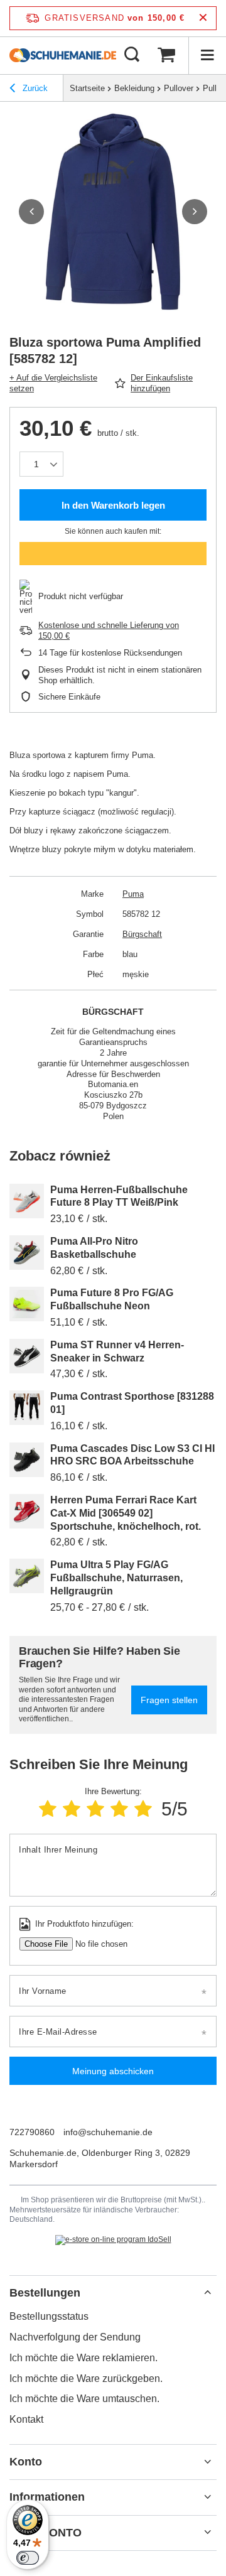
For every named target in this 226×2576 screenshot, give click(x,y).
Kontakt (26, 2419)
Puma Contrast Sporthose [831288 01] (132, 1403)
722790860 (32, 2132)
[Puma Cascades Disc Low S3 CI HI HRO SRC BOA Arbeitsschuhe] (26, 1459)
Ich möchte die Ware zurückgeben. (86, 2378)
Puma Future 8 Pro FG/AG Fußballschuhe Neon (111, 1299)
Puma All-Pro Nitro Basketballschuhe (94, 1248)
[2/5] (71, 1809)
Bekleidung (134, 88)
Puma (133, 894)
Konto (25, 2461)
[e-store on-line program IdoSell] (113, 2240)
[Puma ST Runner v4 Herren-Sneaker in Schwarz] (26, 1356)
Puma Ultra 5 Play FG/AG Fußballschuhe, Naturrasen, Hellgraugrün (116, 1577)
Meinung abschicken (113, 2071)
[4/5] (119, 1809)
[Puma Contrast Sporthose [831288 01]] (26, 1407)
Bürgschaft (142, 934)
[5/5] (143, 1809)
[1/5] (47, 1809)
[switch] (27, 2558)
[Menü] (207, 55)
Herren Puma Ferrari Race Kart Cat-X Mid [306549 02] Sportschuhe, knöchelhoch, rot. (125, 1513)
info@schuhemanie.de (108, 2132)
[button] (31, 211)
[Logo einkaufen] (62, 55)
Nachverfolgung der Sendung (75, 2337)
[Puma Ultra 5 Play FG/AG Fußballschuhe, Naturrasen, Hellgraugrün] (26, 1576)
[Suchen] (132, 55)
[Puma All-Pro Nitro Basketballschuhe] (26, 1252)
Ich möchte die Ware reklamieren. (83, 2357)
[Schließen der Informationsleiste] (203, 18)
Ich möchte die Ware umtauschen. (84, 2398)
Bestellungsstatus (49, 2316)
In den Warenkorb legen (113, 505)
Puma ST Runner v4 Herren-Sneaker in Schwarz (117, 1351)
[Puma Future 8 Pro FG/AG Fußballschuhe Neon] (26, 1304)
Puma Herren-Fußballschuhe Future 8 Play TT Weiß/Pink (119, 1196)
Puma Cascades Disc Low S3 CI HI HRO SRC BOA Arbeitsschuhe (132, 1455)
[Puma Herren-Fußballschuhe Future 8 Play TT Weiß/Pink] (26, 1201)
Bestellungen (44, 2292)
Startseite (87, 88)
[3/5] (95, 1809)
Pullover (178, 88)
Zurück (34, 88)
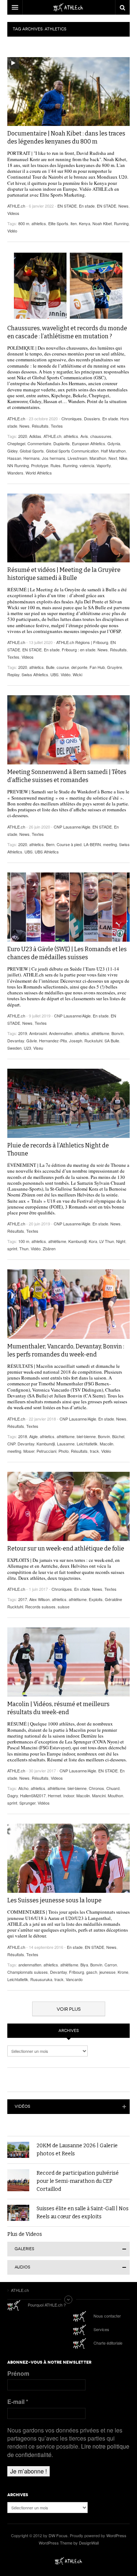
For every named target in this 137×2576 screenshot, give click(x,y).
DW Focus (68, 7)
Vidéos (44, 1803)
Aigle (33, 1436)
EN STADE (67, 206)
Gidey (12, 451)
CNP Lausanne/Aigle (72, 827)
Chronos (96, 1788)
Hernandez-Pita (53, 1040)
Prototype (39, 465)
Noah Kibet (102, 223)
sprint (12, 1248)
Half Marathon (113, 451)
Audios (22, 2267)
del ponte (79, 667)
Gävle (31, 1040)
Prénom (18, 2374)
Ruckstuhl (93, 1040)
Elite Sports (58, 223)
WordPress (116, 2535)
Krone (123, 1972)
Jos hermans (53, 458)
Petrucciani (46, 1451)
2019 (22, 1033)
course (63, 667)
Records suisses (40, 1606)
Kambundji (77, 1241)
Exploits (96, 1599)
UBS (54, 674)
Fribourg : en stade (78, 649)
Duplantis (61, 443)
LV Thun (106, 1241)
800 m (23, 223)
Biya (84, 1965)
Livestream (77, 458)
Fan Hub (97, 667)
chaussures (100, 436)
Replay (13, 674)
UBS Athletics (47, 852)
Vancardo (74, 1979)
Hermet (54, 1795)
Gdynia (113, 443)
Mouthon (115, 1795)
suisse (63, 1606)
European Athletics (88, 443)
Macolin (106, 1444)
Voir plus (69, 2009)
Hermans (31, 458)
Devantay (15, 1040)
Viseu (38, 1048)
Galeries (24, 2248)
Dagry (12, 1795)
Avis (84, 436)
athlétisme (100, 1033)
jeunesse (107, 1972)
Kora (93, 1241)
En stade (87, 206)
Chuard (112, 1788)
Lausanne (66, 1444)
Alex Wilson (39, 1599)
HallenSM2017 (33, 1795)
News (123, 206)
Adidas (35, 436)
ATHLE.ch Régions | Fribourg (82, 642)
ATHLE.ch (16, 206)
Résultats (40, 426)
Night (120, 1241)
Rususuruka (41, 1979)
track (94, 1451)
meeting (110, 844)
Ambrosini (38, 1033)
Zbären (49, 1248)
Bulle (50, 667)
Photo (63, 1451)
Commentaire (39, 443)
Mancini (99, 1795)
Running (121, 223)
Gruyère (114, 667)
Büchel (118, 1436)
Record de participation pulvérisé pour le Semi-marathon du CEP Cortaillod (78, 2181)
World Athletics (39, 473)
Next (113, 458)
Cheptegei (16, 443)
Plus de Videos (24, 2234)
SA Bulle (111, 1040)
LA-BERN (92, 844)
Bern (50, 844)
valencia (87, 465)
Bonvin (117, 1033)
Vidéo (12, 231)
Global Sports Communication (72, 451)
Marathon (98, 458)
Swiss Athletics (35, 674)
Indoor (68, 1795)
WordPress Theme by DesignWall (69, 2543)
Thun (23, 1248)
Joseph (75, 1040)
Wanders (15, 473)
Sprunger (27, 1803)
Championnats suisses (27, 1972)
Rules (55, 465)
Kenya (84, 223)
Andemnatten (60, 1033)
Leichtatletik (87, 1444)
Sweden (14, 1048)
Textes (57, 426)
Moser (28, 1451)
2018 (22, 1436)
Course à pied (69, 844)
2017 (22, 1599)
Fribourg (76, 1972)
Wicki (77, 674)
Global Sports (32, 451)
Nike (123, 458)
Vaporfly (103, 465)
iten (74, 223)
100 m (23, 1241)
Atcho (23, 1788)
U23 (27, 1048)
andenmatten (29, 1965)
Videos (13, 213)
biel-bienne (86, 1436)
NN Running (18, 465)
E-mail (17, 2402)
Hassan (14, 458)
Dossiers (92, 418)
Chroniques (71, 418)
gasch (91, 1972)
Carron (110, 1965)
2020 (22, 436)
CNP (11, 1444)
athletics (38, 223)
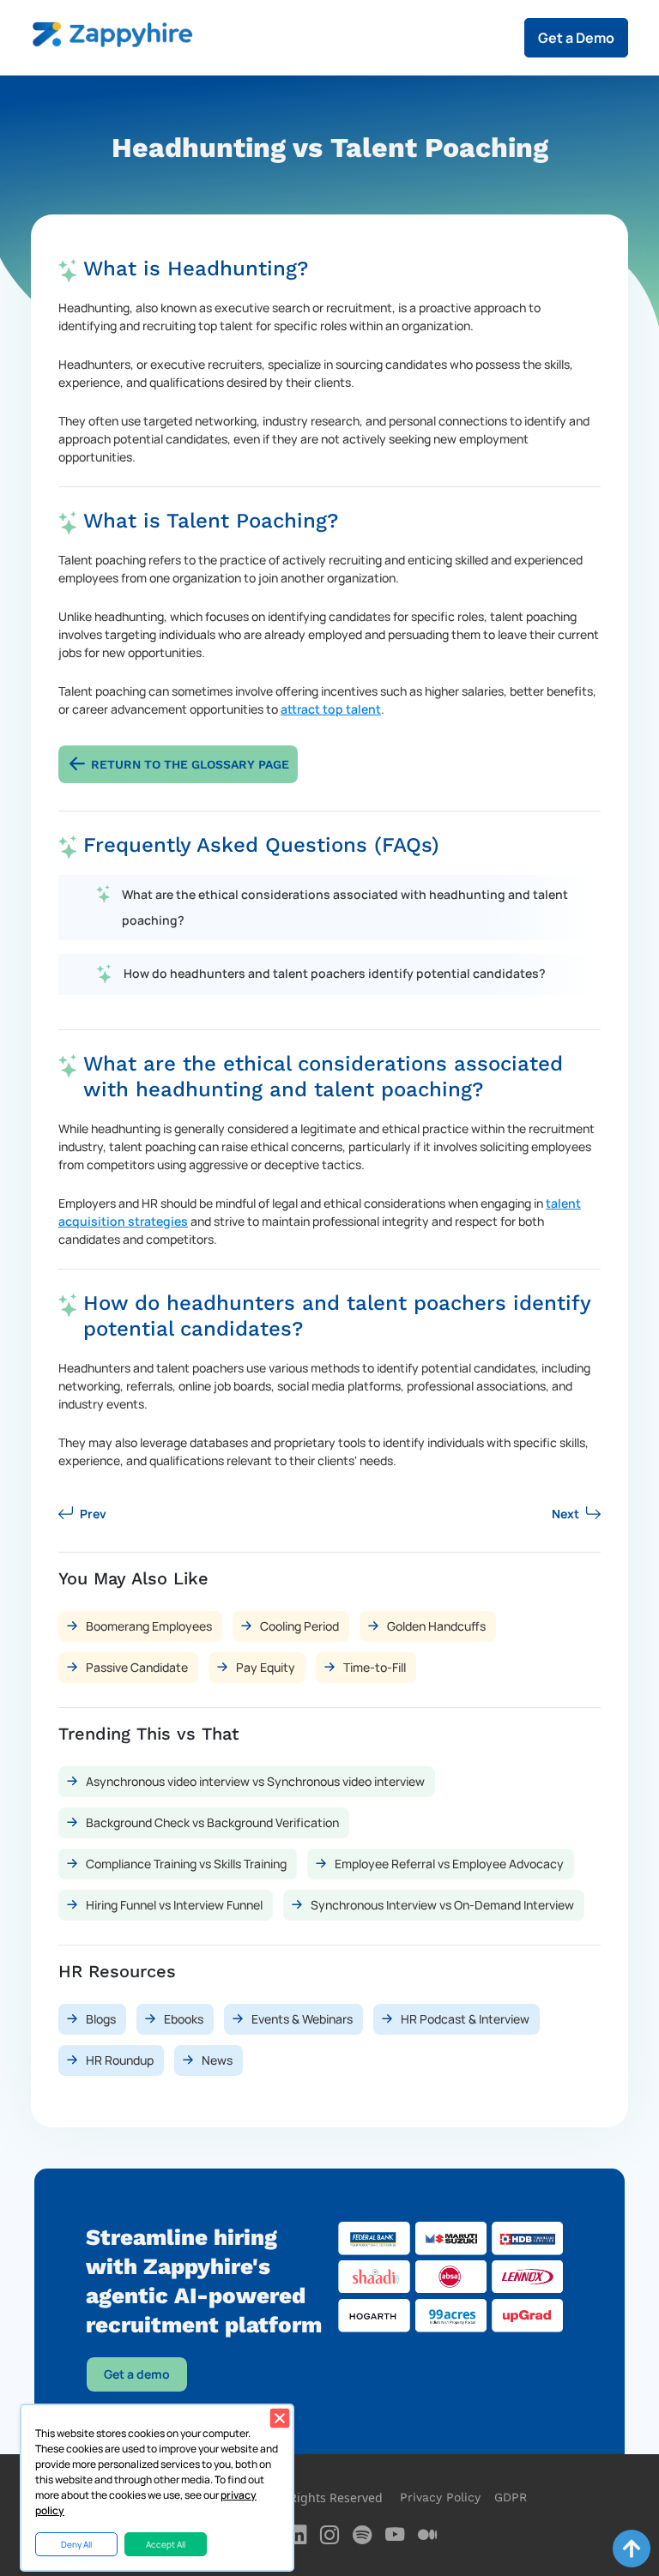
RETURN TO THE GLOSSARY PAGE (190, 764)
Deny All (76, 2544)
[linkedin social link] (297, 2534)
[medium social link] (427, 2534)
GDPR (510, 2497)
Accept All (165, 2544)
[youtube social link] (394, 2534)
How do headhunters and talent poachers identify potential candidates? (335, 973)
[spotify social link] (362, 2534)
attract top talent (331, 709)
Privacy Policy (440, 2497)
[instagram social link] (329, 2534)
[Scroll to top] (631, 2548)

• _TASK INSTRUCTIONS_: All lines above from the one with "Bonvin (117, 1033)" to the one with "Rules (55, 465)", inclusive, should be copied exactly, and no other lines.

• _RESULT OF THE TASK_:
Bonvin (117, 1033)
Vidéo (12, 231)
Global Sports Communication (72, 451)
Marathon (98, 458)
Swiss Athletics (35, 674)
Indoor (68, 1795)
WordPress Theme by DesignWall (69, 2543)
Thun (23, 1248)
Joseph (75, 1040)
Wanders (15, 473)
Sprunger (27, 1803)
Championnats suisses (27, 1972)
Rules (55, 465)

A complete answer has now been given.